- [Problem requirements]: Search the records below for the word "computer" and show every line where it occurs.

(Dataset records)
*** Begin section ***

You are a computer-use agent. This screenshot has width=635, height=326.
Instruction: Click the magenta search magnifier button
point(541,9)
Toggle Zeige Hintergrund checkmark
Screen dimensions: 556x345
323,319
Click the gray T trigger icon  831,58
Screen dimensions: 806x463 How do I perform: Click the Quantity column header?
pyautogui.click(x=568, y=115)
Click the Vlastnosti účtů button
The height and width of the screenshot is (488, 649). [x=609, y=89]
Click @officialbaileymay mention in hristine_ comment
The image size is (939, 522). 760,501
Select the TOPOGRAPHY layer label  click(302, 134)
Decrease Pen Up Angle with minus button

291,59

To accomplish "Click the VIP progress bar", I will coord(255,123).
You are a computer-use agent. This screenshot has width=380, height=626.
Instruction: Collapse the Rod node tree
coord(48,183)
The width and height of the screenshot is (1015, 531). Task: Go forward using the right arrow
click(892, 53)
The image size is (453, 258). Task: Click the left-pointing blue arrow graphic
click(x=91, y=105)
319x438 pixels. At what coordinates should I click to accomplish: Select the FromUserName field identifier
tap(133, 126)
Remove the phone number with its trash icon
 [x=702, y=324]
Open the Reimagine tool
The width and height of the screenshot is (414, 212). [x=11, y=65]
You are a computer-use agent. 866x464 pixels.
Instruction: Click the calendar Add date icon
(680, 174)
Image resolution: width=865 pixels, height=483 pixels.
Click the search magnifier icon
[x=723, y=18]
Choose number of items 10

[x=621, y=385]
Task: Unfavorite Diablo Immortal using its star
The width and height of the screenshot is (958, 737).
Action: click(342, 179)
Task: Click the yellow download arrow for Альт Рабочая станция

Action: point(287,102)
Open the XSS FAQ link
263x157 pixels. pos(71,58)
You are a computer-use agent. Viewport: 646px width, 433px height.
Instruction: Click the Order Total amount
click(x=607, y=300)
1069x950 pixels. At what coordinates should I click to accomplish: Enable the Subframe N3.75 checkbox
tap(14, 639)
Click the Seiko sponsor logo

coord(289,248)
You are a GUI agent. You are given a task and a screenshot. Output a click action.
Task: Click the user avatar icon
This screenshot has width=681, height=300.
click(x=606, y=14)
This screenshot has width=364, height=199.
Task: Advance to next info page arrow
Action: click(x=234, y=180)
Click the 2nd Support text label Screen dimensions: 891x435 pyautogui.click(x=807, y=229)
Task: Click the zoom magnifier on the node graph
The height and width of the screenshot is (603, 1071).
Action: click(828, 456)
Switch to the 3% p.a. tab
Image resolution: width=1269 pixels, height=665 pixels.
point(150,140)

*** End section ***

- [Solved exercise]:
You are a computer-use agent. This screenshot has width=635, height=326.
You are a computer-use agent. This screenshot has width=380, height=626.
You are a computer-use agent. 866x464 pixels.
You are a computer-use agent. Viewport: 646px width, 433px height.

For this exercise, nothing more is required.